▽
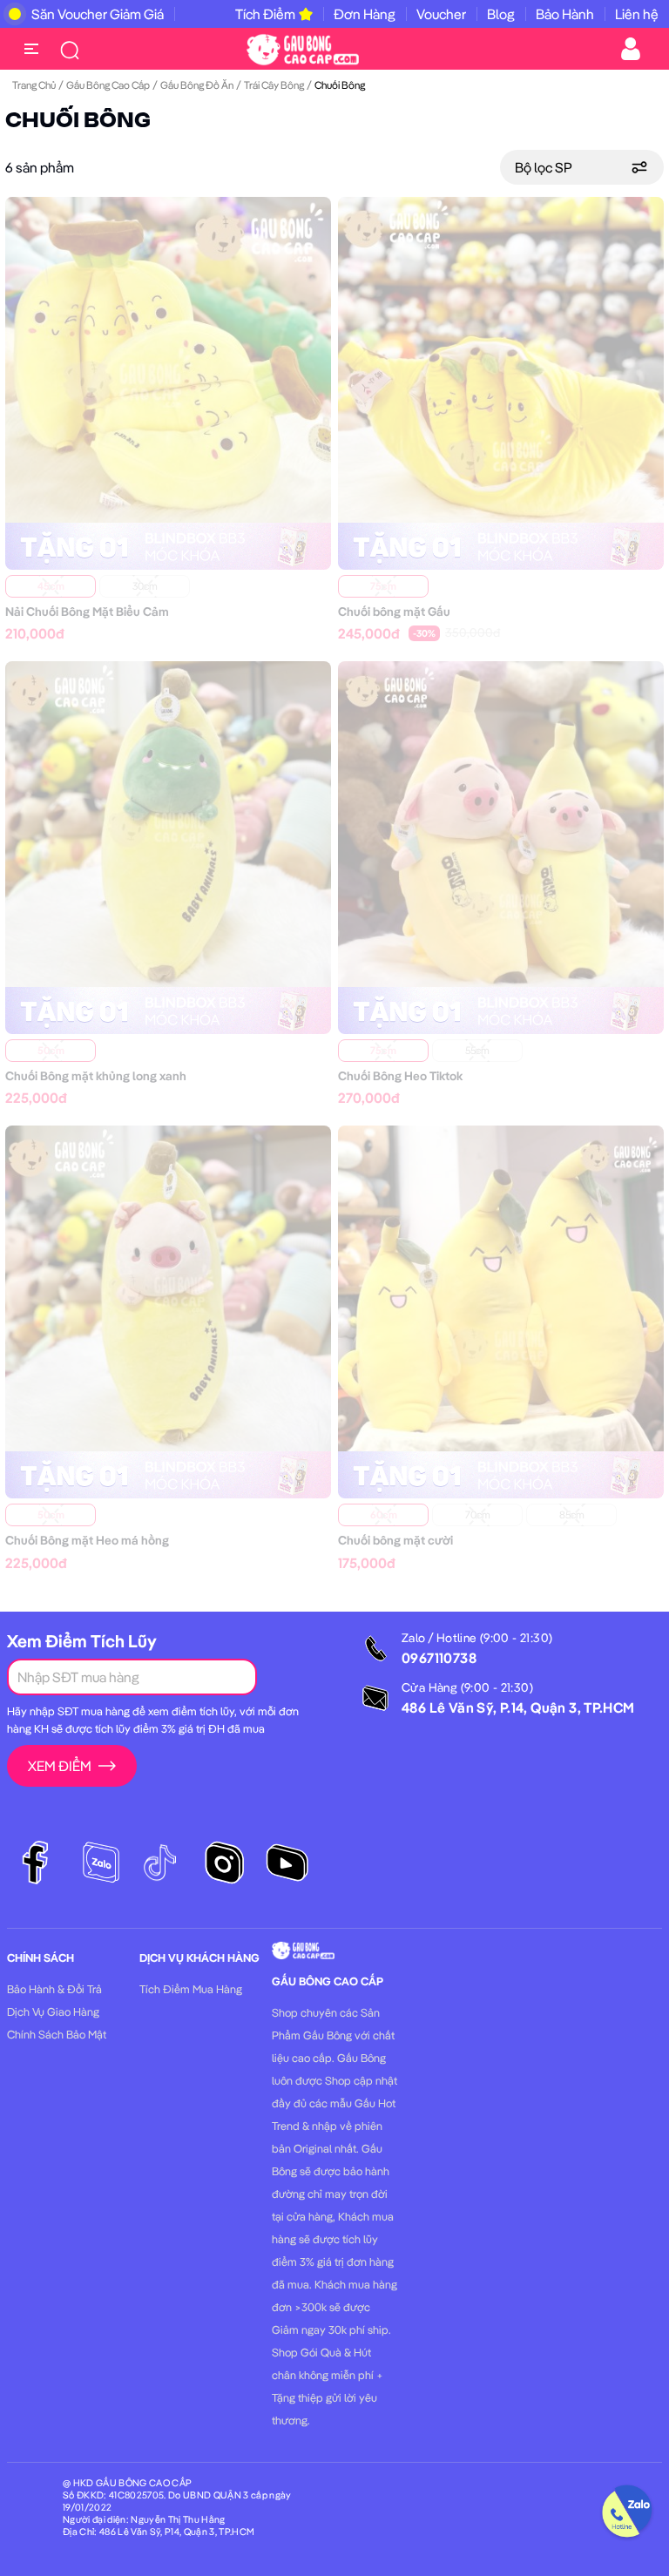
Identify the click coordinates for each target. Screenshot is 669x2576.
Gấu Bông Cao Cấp (108, 84)
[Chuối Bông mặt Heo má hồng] (168, 1286)
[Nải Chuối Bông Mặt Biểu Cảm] (168, 358)
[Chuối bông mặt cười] (501, 1286)
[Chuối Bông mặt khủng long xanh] (168, 822)
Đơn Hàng (364, 14)
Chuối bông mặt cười (395, 1540)
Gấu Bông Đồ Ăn (196, 84)
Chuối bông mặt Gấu (394, 611)
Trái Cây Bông (274, 84)
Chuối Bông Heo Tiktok (400, 1076)
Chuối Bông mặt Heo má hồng (87, 1540)
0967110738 (439, 1658)
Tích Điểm (265, 14)
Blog (501, 14)
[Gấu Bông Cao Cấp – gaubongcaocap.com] (303, 48)
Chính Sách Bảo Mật (56, 2034)
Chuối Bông (78, 121)
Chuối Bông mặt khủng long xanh (95, 1076)
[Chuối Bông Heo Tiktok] (501, 822)
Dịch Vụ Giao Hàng (53, 2011)
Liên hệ (637, 14)
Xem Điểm (59, 1766)
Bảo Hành (565, 14)
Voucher (441, 14)
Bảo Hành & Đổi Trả (54, 1989)
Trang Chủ (34, 84)
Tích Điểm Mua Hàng (190, 1989)
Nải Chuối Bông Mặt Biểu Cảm (87, 611)
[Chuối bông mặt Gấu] (501, 358)
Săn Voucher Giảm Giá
△
* _THE TASK_
Please set down the data above exactly as given, leaving every picture out.

* _OUTPUT FOR THIS TASK_
Identify the click coordinates for each target. Screenshot is 669x2576.
Gấu Bông Cao Cấp (108, 84)
[Chuối Bông mặt Heo má hồng] (168, 1286)
[Nải Chuối Bông Mặt Biểu Cảm] (168, 358)
[Chuối bông mặt cười] (501, 1286)
[Chuối Bông mặt khủng long xanh] (168, 822)
Đơn Hàng (364, 14)
Chuối bông mặt cười (395, 1540)
Gấu Bông Đồ Ăn (196, 84)
Chuối bông mặt Gấu (394, 611)
Trái Cây Bông (274, 84)
Chuối Bông Heo Tiktok (400, 1076)
Chuối Bông mặt Heo má hồng (87, 1540)
0967110738 (439, 1658)
Tích Điểm (265, 14)
Blog (501, 14)
[Gấu Bông Cao Cấp – gaubongcaocap.com] (303, 48)
Chính Sách Bảo Mật (56, 2034)
Chuối Bông (78, 121)
Chuối Bông mặt khủng long xanh (95, 1076)
[Chuối Bông Heo Tiktok] (501, 822)
Dịch Vụ Giao Hàng (53, 2011)
Liên hệ (637, 14)
Xem Điểm (59, 1766)
Bảo Hành (565, 14)
Voucher (441, 14)
Bảo Hành & Đổi Trả (54, 1989)
Trang Chủ (34, 84)
Tích Điểm Mua Hàng (190, 1989)
Nải Chuối Bông Mặt Biểu Cảm (87, 611)
[Chuối bông mặt Gấu] (501, 358)
Săn Voucher Giảm Giá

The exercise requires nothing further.